By Robert Kittle
The South Carolina Policy Council, a think tank that espouses smaller government, is questioning whether SC House Speaker Bobby Harrell used his position for personal gain by using his influence to help a business he owns.
The questions are about Palmetto State Pharmaceuticals, of which Harrell is president. The company repackages bulk generic medicine so doctors can sell it to their patients, bypassing a trip to the pharmacy. In seeking approval for the business, Harrell was dealing with the state Pharmacy Board.
Ashley Landess, president of the SC Policy Council, says the emails make it look like Harrell used his office to benefit his business. "A letter in which he asks for urgent attention to a permit, and that letter is sent on his Speaker's letterhead. Discussions among Pharmacy Board members who feel like he was pressuring them," she says.

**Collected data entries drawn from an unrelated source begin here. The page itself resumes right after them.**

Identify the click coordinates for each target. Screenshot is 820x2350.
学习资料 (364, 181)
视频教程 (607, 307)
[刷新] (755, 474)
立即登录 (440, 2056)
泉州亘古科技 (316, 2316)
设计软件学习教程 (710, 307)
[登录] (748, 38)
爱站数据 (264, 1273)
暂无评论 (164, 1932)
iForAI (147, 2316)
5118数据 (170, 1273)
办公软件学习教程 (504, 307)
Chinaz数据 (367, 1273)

She provided copies of the emails to the news media. One of the emails, between staff members of the Pharmacy Board, says, "Please review the situation below. Bobby Harrell is involved."
Another email says, "The President of this company is Bobby Harrell (Speaker of the S.C. State House)."
Landess also provided a copy of the letter from Harrell to the Pharmacy Board, on letterhead that says "Office of the Speaker, South Carolina House of Representatives." The handwritten note says, "We would appreciate your urgent attention to this request." It's signed "Bobby Harrell", but Harrell says it's not his signature. An assistant in his business office, not the Speaker's office, wrote and signed the note, he says.
He says he asked her to include a handwritten note and she mistakenly grabbed a piece of paper with the Speaker's letterhead. "I'd just as soon they not have used the letterhead that has "Speaker" on it. But it's not like the folks at the agency didn't know who I was when the application came in anyway. I mean, I'd already had a conversation with them and asked them not to treat me any differently than they treat anybody else," he says.
He says he has not used his position to help his company, and was simply talking to a state agency like any other business owner would.
One of the emails does say that Harrell was "adamant in his conversation that he wanted his enterprise to be treated the same as any other operation and not any exceptions be made because of who he was." But the email also says an exception was already made because Harrell had insisted on a telephone conference with him, when the agency staff would usually deal with a pharmacist consultant, not the owner of the business.
Harrell says it's a no-win situation because the state has part-time lawmakers who have other jobs or businesses. "Either we have to have a full-time legislature, which I certainly would not advocate, or we're going to have business people in the legislature who are having to deal with agencies from time to time. I mean, it's got to be one way or the other," he says.
Landess says the Policy Council is bringing this up to bring attention to the need for ethics reforms. "The Speaker in South Carolina has more power really than almost any politician in the state, and yet the Speaker is not elected statewide," she says. The Speaker of the House is a state representative elected from one of the 124 state House districts. Members of the House then elect one member to serve as Speaker.